■ Texto para revisar:
■ ■ ■ ■

La humanidad es un proyecto civilizatorio compuesto de contradicciones. Durante el siglo XX, el desarrollo tecnológico alcanzó niveles impensables: pisamos la Luna, desciframos el código genético, clonamos seres vivos y creamos una red global de información en la que todo el conocimiento humano está al alcance de un clic. Las grandes revoluciones del siglo parecían acercarnos a una nueva vida más digna. Pero, todo ese avance tecnológico implicó una traición a los horizontes utópicos del siglo XIX, aquellos que imaginaban un futuro de justicia, igualdad y bienestar compartido. En vez de erradicar el hambre, se perfeccionó la industria armamentista; en vez de garantizar la dignidad, se globalizó la explotación; en vez de construir sociedades libres, se sofisticaron las cárceles. Avanzamos con una velocidad deslumbrante en la capacidad de transformar las capacidades de las máquinas, pero la vida digna parece estar más lejos que nunca.
El imperio de lo jurídico y el papel nos dotan de un sinfín de derechos. La Declaración Universal de los Derechos Humanos garantiza la vida, la libertad y la felicidad. Se proclaman tratados internacionales para erradicar la pobreza, el racismo, la discriminación de género. Las Constituciones de la gran mayoría de países consagran los derechos fundamentales como valores supremos. Sin embargo, este brillante andamiaje de principios choca contra la realidad cotidiana de millones de personas para quienes la vida sigue siendo una lucha por la supervivencia.
El Día Internacional de la Felicidad, proclamado con entusiasmo por la ONU, es una de esas ironías de nuestra época. Es cierto que la felicidad es un ideal noble, un recordatorio de que el bienestar colectivo debería ser el objetivo de vivir en sociedad. Pero, ¿qué significa hablar de felicidad en un mundo donde el genocidio es un espectáculo diario, donde las democracias se colapsan bajo el peso de su propia ineficacia, donde la pobreza no es una falla del sistema sino una condición estructural? Celebrar la felicidad mientras millones de personas no tienen acceso a agua potable o a alimento es un síntoma más de la barbarie en la que vivimos.
La paradoja en la que nos encontramos no puede ser más cruel: hemos avanzado como nunca en el reconocimiento teórico de los derechos humanos, pero seguimos sin garantizar los más esenciales. Nos hemos convencido de que la felicidad es un derecho universal, pero no nos hemos esforzado lo suficiente por eliminar las condiciones que la hacen imposible para tantos. Se nos reivindica el bienestar, la felicidad y la fraternidad, mientras nuestras sociedades son incapaces o incompetentes para detener las peores atrocidades. El horror es la norma.

■ ■ ■ ■

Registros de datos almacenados
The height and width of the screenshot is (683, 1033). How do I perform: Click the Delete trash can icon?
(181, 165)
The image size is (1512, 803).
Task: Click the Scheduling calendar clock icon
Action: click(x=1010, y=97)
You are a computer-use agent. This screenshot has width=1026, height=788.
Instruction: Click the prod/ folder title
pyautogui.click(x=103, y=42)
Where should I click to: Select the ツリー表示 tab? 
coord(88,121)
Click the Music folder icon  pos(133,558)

■ ■ ■ ■

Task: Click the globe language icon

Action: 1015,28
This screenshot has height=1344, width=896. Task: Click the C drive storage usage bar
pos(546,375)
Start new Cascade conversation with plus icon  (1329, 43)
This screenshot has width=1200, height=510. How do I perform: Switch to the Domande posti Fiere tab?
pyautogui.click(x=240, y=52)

■ ■ ■ ■

■ Tarea 1: En el texto sobre derechos humanos y felicidad, ¿qué organismo proclamó el Día Internacional de la Felicidad?
■ Tarea 2: Resume en dos oraciones el texto sobre derechos humanos y felicidad.
■ Tarea 3: Escribe la continuación del texto sobre derechos humanos y felicidad a partir de su última oración.

■ Respuesta escrita 1: La ONU.

■ Respuesta escrita 2: El texto sostiene que el enorme avance tecnológico del siglo XX traicionó los ideales utópicos de justicia, igualdad y bienestar compartido, y que los numerosos derechos proclamados en declaraciones, tratados y Constituciones chocan con la realidad de millones de personas que luchan por sobrevivir. Por eso considera irónico el Día Internacional de la Felicidad en un mundo de genocidio, pobreza estructural y democracias en colapso, y concluye que el horror es la norma.

■ Respuesta escrita 3:
El Día Internacional de la Felicidad debería ser un recordatorio de la deuda que tenemos con aquellos que nunca la han experimentado. Porque la felicidad, entendida de manera ética y política, no es un estado individual de bienestar ni un placer efímero. No es un logro personal que se alcanza con esfuerzo y disciplina. La felicidad es una tarea colectiva, un proyecto de justicia. No basta con disfrutarla en lo privado; hay que trabajar para que otros la alcancen. La felicidad solo es en colectivo y para ello debemos tener claros los horizontes: redistribuir la riqueza, poner freno a los poderes que lucran con el sufrimiento, derribar los muros de la exclusión, eliminar la explotación. Horizontes que el siglo XX empeñó en pos del espectacular poder de las máquinas.
Quizá el problema de fondo es que, a diferencia de lo que soñaban los utopistas del siglo XIX, hoy nos enfrentamos a una falta de voluntad colectiva. Ya no es que no sepamos cómo erradicar el hambre, cómo garantizar el acceso a la salud, cómo evitar las guerras. La tecnología y el conocimiento para hacerlo existen. Lo que falta es lo de siempre: arrebatar a quienes ganan con todo ello el poder de seguir haciéndolo. La capacidad de acción existe, pero sujeta a intereses que prefieren perpetuar el statu quo. Y así seguimos, en una inercia suicida donde el sufrimiento ajeno se asume como un daño colateral inevitable.
Hablar de felicidad en este contexto no puede ser un acto ingenuo ni superficial. No puede reducirse a consejos motivacionales o a la promoción de hábitos individuales. La felicidad no es un lujo ni una meta privada; es el resultado de un mundo más justo. Y la única manera en que la felicidad tenga sentido es hacer que los otros puedan disfrutar de aquello que uno ama.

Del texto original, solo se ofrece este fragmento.